Look at your smart phone. See those colorful apps on the screen? Now ask yourself, what happens when the cost of making one of those becomes almost zero?

It's happening. Apps are morphing from software into advertising channels because the cost of producing them is plummeting. Swebapps.com, as BusinessWeek reported, is just one of several companies that allow non-techies to create their own apps for a few hundred dollars. If you sell steaks by mail, you can draft a tiny software icon that offers grilling tips and barbecue recipes. If you are recruiting college students, you could launch a how-to-meet-people-on-campus app that also promotes your higher ed program. The app stores are now an unlimited new marketplace for promoting products, with handy software that provides a service ... and subtly promotes your brand.

Bad for long-term loyalty, good for short-term buzz

The bad news is apps stink as a loyalty device. App usage follows traditional power laws in that most consumers stop using most apps after a month; this spring a study by Pinch Media of 30 million app downloads found only 20% of people continue to use a given app after a single day, and after 3 months only 1% of users continue tapping on a given app. Hire an interactive shop and dream as big as you want, odds are that within a few weeks your mobile app will fail.

But what about as an ad vehicle with a given campaign life? Think of it like this. Instead of consumers using Google search to find your web landing page, they'll now use app stores to find your push-button mobile software. It doesn't matter if usage falls off from your mobile app because -- just as you refresh ad creative -- you can launch a series of new apps for pennies next month as well. If apps are almost free, and have a short life, then instead of viewing them as one-off software utilities, consider them as sequenced media placement.

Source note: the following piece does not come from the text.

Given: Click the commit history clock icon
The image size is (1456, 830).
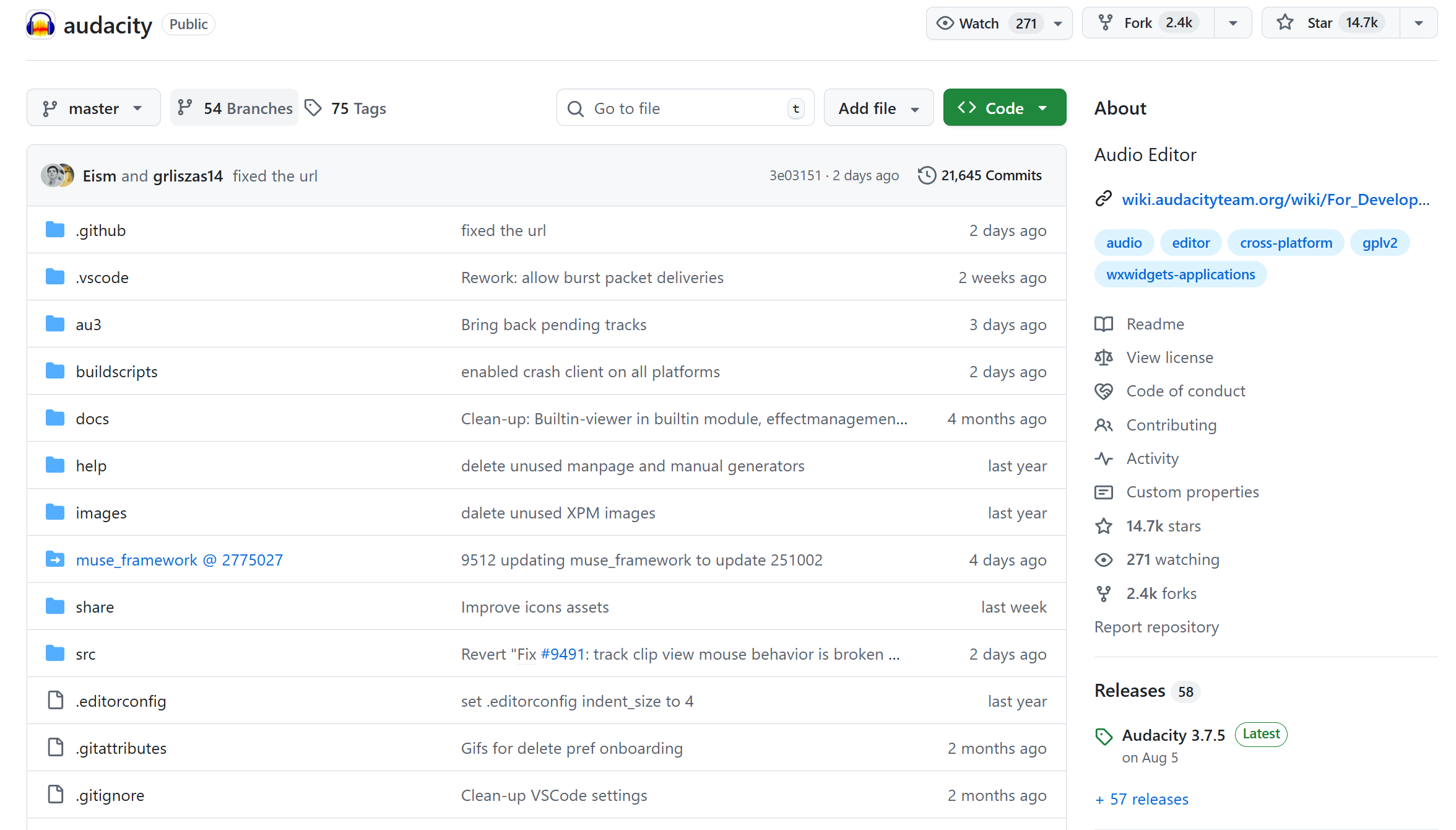Looking at the screenshot, I should (926, 175).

An app a day keeps the mobile in play

Mobile apps were born at 6 p.m. on June 29, 2007, when Apple rolled out its iPhone acknowledging that even with a beautiful touchscreen design, getting on the internet through a mobile browser is a pain. What good is the web in your pocket if you can't easily tap into it? So tap Apple did, including "apps" with single-touch icons that launch specific internet-based programs. (Google, the current PC portal to the internet, must still be freaking out about this, but that's another story. And probably why Google is aggressively entering the mobile software business, giving away free GPS directions to keep you paying attention.) Apple now has about 85,000 such mobile programs for the iPhone, and Google's Android mirrors it -- click on this icon and weather, sports scores, or Bloomberg headlines pop up.

As costs decline for building such simple mobile software, we see a competitive marketplace heating up. Brands will vie for shelf space by building scores of apps related to their brand. Imagine Crest with tooth whitening apps, dating apps, dentist location apps, calorie counting diet apps, public speaking tips, personal portraits for your Facebook page ... an unlimited array of onramps leading to whiter smiles based on toothpaste sales. The simple mobile app will move away from software to media placement, just another advertising channel.

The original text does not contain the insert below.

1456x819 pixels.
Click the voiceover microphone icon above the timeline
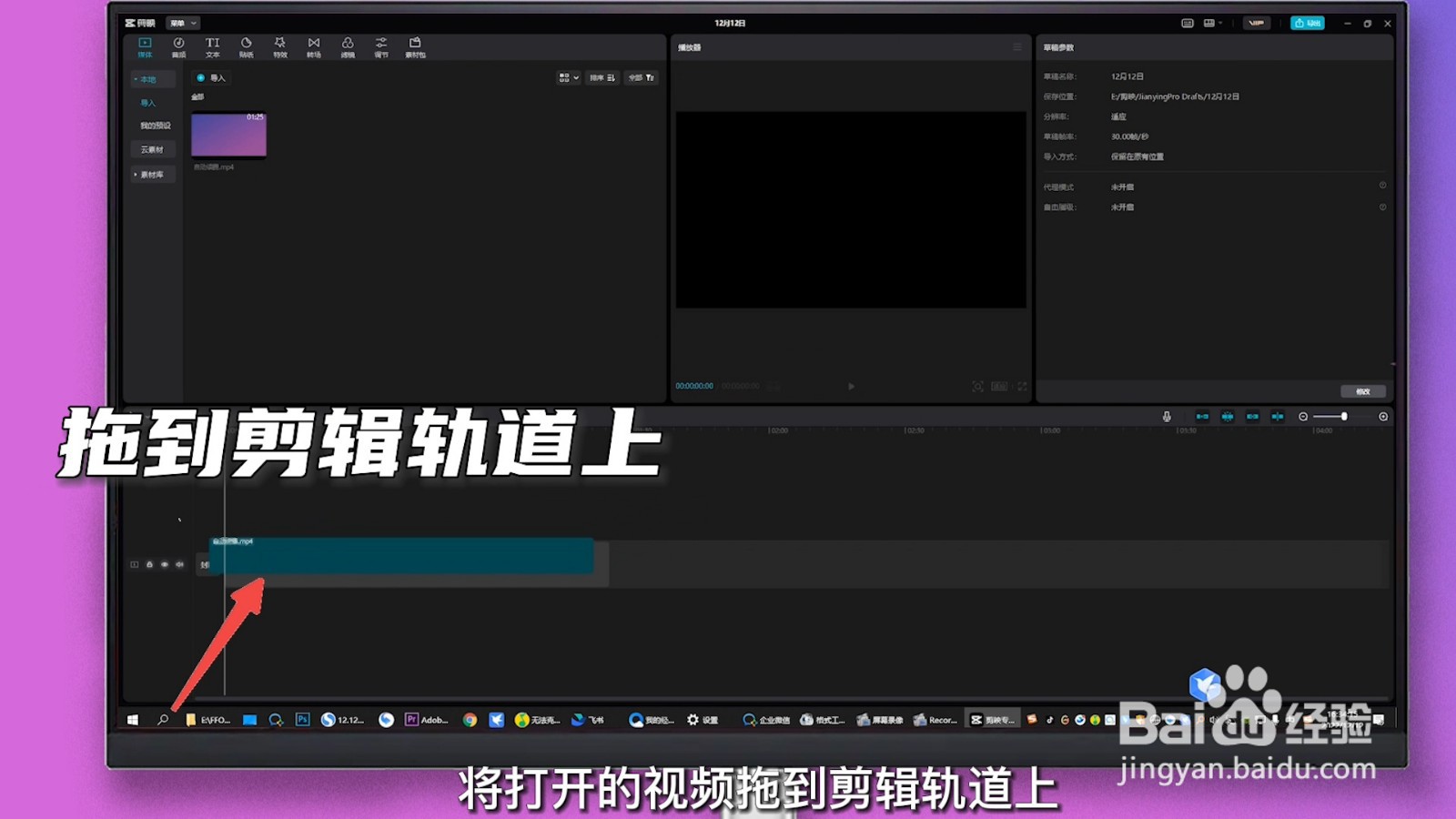[1168, 416]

It is arrogant, isn't it, to try to build a single mobile app that becomes a "portal" for every consumer to use? As the web has taught us, consumer communication patterns don't fit into such traps. So if you're playing with mobile apps, we suggest you move beyond one big idea. Don't do a single app. Do a hundred. Create a campaign calendar and fill up the timeline with scores of mobile buttons launching like soldiers going to war.